Element and text position data:

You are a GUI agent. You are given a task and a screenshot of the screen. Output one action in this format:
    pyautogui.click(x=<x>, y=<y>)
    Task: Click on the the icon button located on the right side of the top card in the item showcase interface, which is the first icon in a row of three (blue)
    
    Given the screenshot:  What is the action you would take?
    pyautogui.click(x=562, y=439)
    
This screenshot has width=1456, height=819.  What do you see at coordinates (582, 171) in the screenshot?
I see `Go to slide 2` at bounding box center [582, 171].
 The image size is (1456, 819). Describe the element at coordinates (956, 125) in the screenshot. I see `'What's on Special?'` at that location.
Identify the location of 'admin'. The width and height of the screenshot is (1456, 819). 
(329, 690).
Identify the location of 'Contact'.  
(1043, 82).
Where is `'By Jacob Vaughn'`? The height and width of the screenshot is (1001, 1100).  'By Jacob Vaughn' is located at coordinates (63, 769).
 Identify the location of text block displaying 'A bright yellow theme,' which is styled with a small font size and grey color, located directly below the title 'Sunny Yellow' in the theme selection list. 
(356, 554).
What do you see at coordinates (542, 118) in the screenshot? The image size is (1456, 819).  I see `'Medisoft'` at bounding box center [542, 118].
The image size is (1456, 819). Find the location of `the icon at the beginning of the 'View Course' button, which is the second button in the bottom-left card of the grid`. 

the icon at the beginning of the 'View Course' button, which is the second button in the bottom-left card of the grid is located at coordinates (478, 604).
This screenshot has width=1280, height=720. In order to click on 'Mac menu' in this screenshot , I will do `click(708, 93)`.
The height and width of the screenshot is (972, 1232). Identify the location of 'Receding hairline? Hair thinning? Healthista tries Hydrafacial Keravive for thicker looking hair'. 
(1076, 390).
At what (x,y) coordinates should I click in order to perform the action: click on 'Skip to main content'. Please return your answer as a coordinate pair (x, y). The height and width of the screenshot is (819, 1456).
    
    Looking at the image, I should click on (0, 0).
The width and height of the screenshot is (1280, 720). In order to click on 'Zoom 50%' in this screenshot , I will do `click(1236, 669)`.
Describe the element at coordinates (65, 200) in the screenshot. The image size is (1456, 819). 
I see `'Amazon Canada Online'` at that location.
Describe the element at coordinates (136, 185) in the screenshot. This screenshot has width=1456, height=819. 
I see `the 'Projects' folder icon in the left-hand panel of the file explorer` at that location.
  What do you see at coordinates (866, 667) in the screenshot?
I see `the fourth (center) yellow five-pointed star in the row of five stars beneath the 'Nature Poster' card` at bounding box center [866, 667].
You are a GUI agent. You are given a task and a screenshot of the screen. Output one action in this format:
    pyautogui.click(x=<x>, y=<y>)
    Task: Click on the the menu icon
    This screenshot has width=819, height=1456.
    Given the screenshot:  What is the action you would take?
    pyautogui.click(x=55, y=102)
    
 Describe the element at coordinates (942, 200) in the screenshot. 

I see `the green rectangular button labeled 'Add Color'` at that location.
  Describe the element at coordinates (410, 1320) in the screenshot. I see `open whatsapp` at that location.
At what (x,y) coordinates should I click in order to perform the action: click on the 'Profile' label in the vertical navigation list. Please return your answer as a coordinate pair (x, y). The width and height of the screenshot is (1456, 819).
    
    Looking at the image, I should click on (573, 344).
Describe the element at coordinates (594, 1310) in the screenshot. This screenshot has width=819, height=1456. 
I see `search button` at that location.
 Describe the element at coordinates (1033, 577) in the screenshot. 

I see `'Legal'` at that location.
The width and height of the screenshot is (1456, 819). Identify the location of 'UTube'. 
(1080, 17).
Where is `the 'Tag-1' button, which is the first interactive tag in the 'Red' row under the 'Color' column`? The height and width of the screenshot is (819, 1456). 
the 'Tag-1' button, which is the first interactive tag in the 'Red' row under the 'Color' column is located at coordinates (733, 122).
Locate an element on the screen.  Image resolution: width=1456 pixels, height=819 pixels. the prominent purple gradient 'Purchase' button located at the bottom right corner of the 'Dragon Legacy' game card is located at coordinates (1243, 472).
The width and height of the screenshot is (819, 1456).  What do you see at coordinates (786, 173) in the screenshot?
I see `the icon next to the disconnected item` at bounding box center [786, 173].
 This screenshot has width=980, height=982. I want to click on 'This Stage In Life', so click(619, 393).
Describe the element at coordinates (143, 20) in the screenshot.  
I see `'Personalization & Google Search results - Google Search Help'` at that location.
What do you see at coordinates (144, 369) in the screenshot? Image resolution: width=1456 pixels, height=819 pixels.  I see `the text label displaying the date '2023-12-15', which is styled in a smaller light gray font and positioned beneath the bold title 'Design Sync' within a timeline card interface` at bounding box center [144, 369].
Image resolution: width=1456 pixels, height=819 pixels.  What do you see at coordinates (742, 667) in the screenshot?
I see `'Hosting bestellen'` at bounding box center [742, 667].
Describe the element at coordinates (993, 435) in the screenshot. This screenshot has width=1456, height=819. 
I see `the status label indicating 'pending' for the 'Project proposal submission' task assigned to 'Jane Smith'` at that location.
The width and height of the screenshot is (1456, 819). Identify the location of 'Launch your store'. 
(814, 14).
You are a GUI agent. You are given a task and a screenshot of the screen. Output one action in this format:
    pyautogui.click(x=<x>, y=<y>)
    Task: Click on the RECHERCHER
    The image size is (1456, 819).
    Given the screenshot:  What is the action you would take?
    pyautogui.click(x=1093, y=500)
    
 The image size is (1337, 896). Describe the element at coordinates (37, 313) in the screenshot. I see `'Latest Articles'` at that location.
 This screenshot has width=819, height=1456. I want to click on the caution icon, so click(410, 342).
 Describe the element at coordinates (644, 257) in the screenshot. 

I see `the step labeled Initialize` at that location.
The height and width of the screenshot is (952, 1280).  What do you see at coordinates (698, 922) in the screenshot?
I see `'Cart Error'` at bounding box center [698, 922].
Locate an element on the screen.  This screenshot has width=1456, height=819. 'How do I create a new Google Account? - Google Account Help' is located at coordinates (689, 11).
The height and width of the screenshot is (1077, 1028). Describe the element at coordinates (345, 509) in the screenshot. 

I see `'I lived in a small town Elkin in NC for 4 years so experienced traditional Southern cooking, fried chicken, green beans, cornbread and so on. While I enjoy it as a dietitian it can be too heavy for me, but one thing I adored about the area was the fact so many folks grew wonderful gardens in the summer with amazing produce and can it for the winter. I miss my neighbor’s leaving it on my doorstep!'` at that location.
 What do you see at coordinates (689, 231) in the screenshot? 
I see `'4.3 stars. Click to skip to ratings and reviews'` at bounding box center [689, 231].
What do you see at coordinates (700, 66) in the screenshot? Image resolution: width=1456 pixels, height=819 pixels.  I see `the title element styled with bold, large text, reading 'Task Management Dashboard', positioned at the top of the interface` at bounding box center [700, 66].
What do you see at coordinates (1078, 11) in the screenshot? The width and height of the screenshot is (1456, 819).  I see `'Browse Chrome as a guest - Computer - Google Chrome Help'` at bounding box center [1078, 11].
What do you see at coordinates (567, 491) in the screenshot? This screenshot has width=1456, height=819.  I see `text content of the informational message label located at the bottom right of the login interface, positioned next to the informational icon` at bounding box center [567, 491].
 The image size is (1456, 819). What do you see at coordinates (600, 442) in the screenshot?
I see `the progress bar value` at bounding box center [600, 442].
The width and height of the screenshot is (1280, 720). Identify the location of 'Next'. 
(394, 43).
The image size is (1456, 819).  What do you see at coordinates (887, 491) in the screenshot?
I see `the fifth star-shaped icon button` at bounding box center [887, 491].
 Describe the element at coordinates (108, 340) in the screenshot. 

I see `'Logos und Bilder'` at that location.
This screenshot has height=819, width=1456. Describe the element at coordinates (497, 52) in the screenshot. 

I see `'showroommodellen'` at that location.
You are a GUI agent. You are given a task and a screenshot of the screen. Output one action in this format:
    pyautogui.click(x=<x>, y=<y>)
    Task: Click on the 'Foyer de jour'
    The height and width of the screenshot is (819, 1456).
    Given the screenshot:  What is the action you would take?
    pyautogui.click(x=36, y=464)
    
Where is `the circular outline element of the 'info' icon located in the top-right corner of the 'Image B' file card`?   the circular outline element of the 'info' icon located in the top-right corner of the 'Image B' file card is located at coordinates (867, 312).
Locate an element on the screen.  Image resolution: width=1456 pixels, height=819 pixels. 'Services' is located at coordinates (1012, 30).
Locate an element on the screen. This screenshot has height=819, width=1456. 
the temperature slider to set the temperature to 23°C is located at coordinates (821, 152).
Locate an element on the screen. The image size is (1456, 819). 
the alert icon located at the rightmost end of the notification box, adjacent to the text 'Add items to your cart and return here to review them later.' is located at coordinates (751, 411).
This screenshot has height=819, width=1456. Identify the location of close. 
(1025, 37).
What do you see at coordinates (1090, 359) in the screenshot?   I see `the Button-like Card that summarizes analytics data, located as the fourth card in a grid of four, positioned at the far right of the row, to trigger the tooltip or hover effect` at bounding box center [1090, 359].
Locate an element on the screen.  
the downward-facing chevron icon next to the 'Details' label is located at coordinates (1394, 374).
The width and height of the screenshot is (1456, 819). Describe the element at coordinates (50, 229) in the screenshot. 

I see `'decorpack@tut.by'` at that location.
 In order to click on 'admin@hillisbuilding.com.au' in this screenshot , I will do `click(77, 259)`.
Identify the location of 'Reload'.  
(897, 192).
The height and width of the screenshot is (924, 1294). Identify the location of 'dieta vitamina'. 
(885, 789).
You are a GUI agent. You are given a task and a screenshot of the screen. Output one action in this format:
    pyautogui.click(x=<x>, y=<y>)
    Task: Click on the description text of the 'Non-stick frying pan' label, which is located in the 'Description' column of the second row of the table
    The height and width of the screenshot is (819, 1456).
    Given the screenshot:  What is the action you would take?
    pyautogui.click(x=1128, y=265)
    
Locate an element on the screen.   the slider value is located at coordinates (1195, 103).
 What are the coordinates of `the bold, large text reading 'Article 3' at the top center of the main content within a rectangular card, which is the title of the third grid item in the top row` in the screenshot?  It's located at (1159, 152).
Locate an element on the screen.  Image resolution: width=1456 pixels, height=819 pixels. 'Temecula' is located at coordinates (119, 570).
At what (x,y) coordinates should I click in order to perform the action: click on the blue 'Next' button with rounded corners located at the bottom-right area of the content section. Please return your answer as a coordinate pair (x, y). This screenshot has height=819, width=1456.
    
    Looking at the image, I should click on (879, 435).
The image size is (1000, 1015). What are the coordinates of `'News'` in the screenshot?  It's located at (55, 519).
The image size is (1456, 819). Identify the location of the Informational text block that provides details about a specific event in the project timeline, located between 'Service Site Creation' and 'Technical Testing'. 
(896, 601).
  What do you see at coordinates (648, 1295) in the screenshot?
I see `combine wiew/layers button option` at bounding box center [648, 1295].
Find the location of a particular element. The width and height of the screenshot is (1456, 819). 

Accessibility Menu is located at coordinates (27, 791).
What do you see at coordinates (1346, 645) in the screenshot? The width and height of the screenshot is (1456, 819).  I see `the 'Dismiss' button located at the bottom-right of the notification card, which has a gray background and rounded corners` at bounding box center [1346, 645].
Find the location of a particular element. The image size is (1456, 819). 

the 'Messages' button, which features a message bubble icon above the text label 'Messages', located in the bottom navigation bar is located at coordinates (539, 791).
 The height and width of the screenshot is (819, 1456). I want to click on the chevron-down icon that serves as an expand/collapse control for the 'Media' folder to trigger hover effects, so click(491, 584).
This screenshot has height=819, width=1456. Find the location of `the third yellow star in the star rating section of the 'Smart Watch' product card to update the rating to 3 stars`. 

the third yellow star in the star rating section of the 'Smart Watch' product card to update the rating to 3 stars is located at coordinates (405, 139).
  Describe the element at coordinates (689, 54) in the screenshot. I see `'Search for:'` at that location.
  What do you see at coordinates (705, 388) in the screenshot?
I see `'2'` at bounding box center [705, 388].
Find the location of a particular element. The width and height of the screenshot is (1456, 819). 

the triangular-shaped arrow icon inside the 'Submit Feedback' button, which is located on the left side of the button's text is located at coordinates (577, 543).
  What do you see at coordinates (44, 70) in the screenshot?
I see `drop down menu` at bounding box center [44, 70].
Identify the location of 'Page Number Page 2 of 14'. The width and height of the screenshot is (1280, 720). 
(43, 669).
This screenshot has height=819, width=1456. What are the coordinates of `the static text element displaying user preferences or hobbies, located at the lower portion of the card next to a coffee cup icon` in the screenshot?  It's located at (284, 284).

REQUEST:
Rewrite the listing from the line with "What do you see at coordinates (689, 231)" up to and including the line with "center [689, 231].", changing "What do you see" to "What appears" and leaving everything else in those lines unchanged.

THE RESPONSE:
 What appears at coordinates (689, 231) in the screenshot? 
I see `'4.3 stars. Click to skip to ratings and reviews'` at bounding box center [689, 231].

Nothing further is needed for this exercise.